Nurse managers have the ability to incorporate changes and influence staff, but have been reluctant to embrace the change in technology. This reluctance of nurse managers could be due to a fear of losing control, fear of the unknown or just resistance to change. Change is inevitable, and IT will only increase in the future. 

So let us, as healthcare providers, embrace the change and move forward in the future for nursing. EMRs are beneficial to nurses because they will improve safety and quality of patient care, provide quick and easy access to patient's information, decrease medical errors, and allow practitioners to make better healthcare decisions.

What is EMR?

EMRs are an electronic way of managing health information and communication in healthcare. Bembridge, Levett-Jones & Jeong (2010) explained the term information and communication technology "refers to any technology that has capacity to accumulate, retrieve, control, convey or accept information by electronic means."1

They continue to say this information and communication technology "has the capacity to enable fast and proficient transfer of information and knowledge and can facilitate communication of information across distances to support clinical and educational processes."1   

Samoutis et al. (2007) reviewed several studies that have shown EMRs are an "essential technology tool for healthcare modernizing the management of medical information and contributing to high-quality patient care and efficient patient management."2

Benefits of EMRs

EMRs have been proven to be beneficial in healthcare, namely they enable quick and easy access of a patient's information. Nurses and doctors can retrieve patient's pertinent information such as medication records, laboratory and radiology reports, and consultations quickly.

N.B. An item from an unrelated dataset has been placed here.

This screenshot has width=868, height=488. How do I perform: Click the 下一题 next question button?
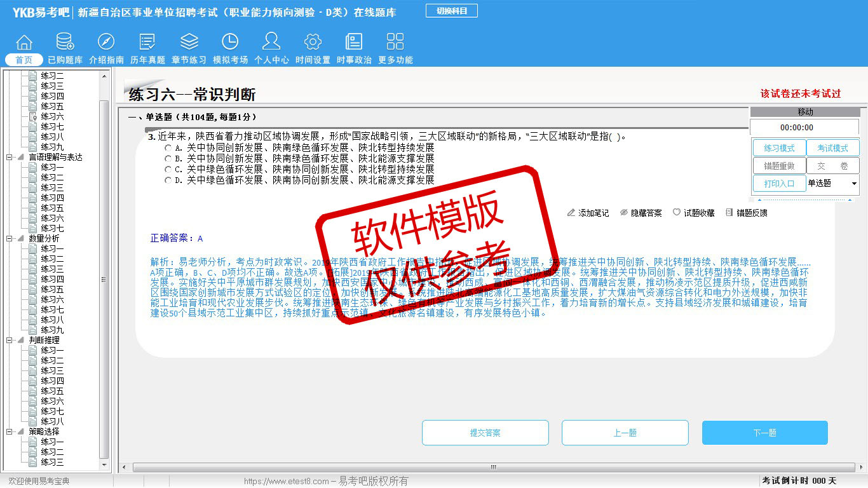764,433
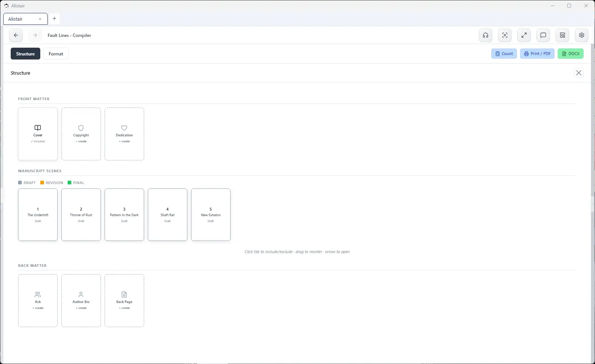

Nurses can get information on medication instantly, thereby increasing their skills in patient's education. It is convenient for nurses, as computers are mobile. The nurse can look up patient's information on medications and laboratories to make good nursing judgment and to be expert in decision-making.

According to Griffin-Sobel et al. (2010), "Health professionals must be information literate and use technology in order to function effectively within their work environments."3 With EMRs, nurses have the ability to access information quickly and efficiently and are able to use information to improve the quality of patient care.

EMRs also improve documentation and safety of patient's pertinent records.

According to Green and Thomas (2008), studies have shown "practicing medicine on paper leads to mistakes and poor care."4 Mistakes are partly due to mislaid filing, ripping of papers, spills and poor handling. These authors further state "nurses play the most critical role in documenting the totality of patients care due to nurse's ongoing presence with hospitalized patients."4

They continue to say "the future of healthcare documentation is found in information technology through use of electronic medical records" and EMRs are "expected to increase the accuracy and precision of important patient data."4

EMRs help reduce medications and transcriptions errors. Some errors are due to poor and illegible handwriting of doctors and nurses, others are due to the lack of experience of new staff, or knowledge deficit of nurses due to lack of information on new drugs. Still others are due to just carelessness and frustration.

I worked with one nurse who almost made an error when she scanned the wrong patient. The EMR indicated she was in error and she was able to correct the mistake before giving the medication.

The EMR system is also designed to alert staff of the five rights of medication administration: right patient, right medication, right route, right time and right dosage.

The saying to err is human is prevalent among professionals, but if there is a system that can help us to avoid the error, why not use it?

Federal Government Endorsed

The federal government has endorsed IT as an integral entity of the healthcare industry.

Seeley (2009) notes George W. Bush set a goal of having Americans have access to an electronic health record by 2014 and Barack Obama signed into law the Health Information Technology for Economic and Clinical Health (HITECH) Act as a component of the American Recovery and Reinvestment Act, which will provide $20 billion through 2014 to promote the use of health information technology.5 

Despite this incentive, nurse managers are still reluctant to introduce computer-based nursing to their institutions. This could be a lack of knowledge about technology. Roussel & Swanburg (2009), stated "Although technical tools, especially computers, continue to be invented and rapidly placed in industry, the ability of organization to accept, accommodate and even embrace technology is moving at varied pace."6

What is even more disturbing is "the healthcare industry has been one of the slowest businesses to embrace the computer revolution in regards to patient care, and nursing being one of the slowest to embrace technology to its fullest."6 This further attests to the fact "nurse leaders need to embrace technology, advocating and supporting its use in all nursing operations to meet the demand for high quality care."6

To meet these demands, EMRs must be incorporated in the nursing profession.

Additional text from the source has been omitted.